Schools in eastern Wyoming and northern Colorado remained closed Tuesday for a second day and roads were still impassable in the aftermath of a blizzard that pummeled the region with record snowfall.

Crews didn’t expect to reopen some highways for another day, though a portion of Interstate 25 reopened south of Wyoming’s capital, Cheyenne, for the first time since Saturday.

The weekend storm dumped over 30 inches (76 centimeters) of snow on Cheyenne, snarling streets with 4-to-5-foot (1.2-to-1.5-meter) drifts that even four-wheel drive trucks couldn’t clear. Many side streets will remain impassable for cars for several more days, city officials warned.

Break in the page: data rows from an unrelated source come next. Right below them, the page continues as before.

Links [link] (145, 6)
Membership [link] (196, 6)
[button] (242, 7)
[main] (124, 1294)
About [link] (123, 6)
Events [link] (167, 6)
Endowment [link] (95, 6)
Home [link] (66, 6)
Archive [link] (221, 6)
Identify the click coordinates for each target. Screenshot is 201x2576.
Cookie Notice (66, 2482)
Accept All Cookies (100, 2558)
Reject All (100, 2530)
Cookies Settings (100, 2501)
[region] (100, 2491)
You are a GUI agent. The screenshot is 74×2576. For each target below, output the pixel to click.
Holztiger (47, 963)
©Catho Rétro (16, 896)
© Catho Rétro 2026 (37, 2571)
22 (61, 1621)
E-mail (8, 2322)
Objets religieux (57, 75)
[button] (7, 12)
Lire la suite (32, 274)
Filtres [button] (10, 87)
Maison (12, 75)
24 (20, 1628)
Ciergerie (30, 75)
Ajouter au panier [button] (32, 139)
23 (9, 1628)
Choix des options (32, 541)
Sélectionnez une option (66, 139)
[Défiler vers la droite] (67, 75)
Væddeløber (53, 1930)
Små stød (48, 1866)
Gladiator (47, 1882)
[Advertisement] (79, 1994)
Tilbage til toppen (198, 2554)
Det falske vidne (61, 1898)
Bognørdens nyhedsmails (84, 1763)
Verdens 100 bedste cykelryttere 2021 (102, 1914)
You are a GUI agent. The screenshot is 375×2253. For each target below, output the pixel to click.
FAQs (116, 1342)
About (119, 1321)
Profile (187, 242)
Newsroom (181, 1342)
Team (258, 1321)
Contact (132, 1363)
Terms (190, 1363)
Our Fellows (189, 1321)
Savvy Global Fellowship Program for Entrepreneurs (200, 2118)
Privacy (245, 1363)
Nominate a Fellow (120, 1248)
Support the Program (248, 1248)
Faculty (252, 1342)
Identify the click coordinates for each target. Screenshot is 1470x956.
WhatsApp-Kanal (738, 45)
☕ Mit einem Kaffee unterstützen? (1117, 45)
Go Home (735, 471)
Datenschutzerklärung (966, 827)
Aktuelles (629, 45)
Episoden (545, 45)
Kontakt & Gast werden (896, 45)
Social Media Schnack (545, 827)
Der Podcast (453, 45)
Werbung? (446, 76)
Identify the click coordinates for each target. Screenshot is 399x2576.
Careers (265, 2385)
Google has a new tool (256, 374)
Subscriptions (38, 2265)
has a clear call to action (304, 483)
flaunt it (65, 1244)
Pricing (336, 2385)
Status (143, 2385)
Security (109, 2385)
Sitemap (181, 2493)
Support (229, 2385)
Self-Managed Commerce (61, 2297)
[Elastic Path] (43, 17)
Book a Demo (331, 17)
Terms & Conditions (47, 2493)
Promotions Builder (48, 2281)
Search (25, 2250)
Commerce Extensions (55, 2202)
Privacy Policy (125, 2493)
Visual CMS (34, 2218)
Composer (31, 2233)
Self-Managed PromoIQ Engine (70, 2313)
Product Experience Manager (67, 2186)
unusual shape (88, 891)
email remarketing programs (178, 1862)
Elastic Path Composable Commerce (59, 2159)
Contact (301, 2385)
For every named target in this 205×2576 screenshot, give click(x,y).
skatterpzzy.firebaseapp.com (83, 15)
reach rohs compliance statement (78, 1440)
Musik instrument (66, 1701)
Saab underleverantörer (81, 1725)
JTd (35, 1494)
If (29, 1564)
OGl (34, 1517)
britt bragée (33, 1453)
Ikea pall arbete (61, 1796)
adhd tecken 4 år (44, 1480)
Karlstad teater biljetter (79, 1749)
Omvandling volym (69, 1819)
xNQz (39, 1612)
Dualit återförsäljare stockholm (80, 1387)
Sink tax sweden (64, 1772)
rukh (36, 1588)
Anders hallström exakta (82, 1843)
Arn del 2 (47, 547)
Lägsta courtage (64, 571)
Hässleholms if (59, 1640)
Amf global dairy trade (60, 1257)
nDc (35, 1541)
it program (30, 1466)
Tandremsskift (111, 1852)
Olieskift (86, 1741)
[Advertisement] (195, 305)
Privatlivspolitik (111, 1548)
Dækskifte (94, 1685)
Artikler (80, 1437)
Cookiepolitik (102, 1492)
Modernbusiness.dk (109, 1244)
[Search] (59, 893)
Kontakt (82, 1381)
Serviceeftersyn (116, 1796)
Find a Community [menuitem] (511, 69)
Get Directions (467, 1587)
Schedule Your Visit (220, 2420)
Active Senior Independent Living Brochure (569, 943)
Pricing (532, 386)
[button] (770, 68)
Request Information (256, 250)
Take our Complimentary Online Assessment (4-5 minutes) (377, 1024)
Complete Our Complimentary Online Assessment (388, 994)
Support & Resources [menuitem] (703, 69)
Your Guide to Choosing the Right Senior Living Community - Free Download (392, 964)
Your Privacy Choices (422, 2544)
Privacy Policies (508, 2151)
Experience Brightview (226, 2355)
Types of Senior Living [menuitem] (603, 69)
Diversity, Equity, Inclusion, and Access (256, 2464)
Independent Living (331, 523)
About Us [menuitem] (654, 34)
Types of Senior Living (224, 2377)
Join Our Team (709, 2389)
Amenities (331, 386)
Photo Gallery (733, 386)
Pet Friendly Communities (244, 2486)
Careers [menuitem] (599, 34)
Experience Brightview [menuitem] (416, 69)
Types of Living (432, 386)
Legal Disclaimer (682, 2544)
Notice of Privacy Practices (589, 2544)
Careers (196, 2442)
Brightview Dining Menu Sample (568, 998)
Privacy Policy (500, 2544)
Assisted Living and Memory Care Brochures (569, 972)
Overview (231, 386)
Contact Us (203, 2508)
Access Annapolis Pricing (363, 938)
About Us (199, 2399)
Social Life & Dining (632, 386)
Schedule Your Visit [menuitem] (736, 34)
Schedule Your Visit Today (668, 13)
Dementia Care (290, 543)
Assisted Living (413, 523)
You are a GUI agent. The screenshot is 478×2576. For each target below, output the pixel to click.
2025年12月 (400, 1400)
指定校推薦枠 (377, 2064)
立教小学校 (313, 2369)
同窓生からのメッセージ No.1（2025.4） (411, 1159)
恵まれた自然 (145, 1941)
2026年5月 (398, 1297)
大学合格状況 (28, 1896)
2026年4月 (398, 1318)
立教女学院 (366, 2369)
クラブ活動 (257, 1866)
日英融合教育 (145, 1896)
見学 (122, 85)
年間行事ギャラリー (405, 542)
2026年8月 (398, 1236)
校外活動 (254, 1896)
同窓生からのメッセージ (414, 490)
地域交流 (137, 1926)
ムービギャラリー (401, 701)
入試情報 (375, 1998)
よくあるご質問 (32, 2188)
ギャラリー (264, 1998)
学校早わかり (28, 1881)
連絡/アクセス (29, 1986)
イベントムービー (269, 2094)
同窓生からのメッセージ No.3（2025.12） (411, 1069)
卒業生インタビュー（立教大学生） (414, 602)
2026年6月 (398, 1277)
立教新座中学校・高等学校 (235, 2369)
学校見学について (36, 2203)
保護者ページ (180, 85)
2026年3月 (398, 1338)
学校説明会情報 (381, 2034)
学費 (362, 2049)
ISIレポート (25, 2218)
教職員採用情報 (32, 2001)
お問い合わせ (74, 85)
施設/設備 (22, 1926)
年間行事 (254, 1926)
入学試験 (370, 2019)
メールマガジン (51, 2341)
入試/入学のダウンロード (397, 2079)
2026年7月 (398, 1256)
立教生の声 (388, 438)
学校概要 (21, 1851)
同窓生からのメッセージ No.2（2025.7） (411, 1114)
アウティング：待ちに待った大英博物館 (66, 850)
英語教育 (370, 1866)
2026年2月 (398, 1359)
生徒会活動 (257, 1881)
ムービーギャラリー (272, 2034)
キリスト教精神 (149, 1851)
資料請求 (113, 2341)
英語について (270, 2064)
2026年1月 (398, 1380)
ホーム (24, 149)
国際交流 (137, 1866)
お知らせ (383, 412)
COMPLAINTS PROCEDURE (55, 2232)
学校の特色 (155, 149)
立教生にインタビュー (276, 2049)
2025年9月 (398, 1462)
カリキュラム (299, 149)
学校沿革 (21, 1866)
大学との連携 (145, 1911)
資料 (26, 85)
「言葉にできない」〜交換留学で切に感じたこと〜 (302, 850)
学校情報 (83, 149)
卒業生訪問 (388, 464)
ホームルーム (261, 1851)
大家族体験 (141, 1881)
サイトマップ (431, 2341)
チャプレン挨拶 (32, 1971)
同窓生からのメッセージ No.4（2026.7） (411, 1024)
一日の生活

Firefighters used an enclosed snow machine called a snowcat to get doctors to an operating room for a patient’s emergency surgery.

“Those guys are heroes,” said one of the surgeons, Elias Kfoury. “The first responders and how they stepped up to the occasion essentially resulted in saving somebody’s life.”

Volunteers using snowmobiles helped other people get to a hospital for crucial treatment, the Wyoming Tribune Eagle reported.

It was the city’s worst blizzard since at least 1979.

Highway crews resorted to using bulldozers in addition to plows to move snow off interstates, including I-80 between Cheyenne and Laramie.

The 50-mile (80-kilometer) stretch includes the highest point along the coast-to-coast route, an 8,640-foot (2,600-meter) pass called the Summit that’s known for hairy weather even in less intense storms.

Schools remained closed Tuesday as far north as Casper, where city officials were still working to clear wind-driven snow, the Casper Star-Tribune reported.

The Wyoming Legislature, which has been meeting for a month in an annual session already disrupted by the coronavirus pandemic, didn’t convene for the second day in a row.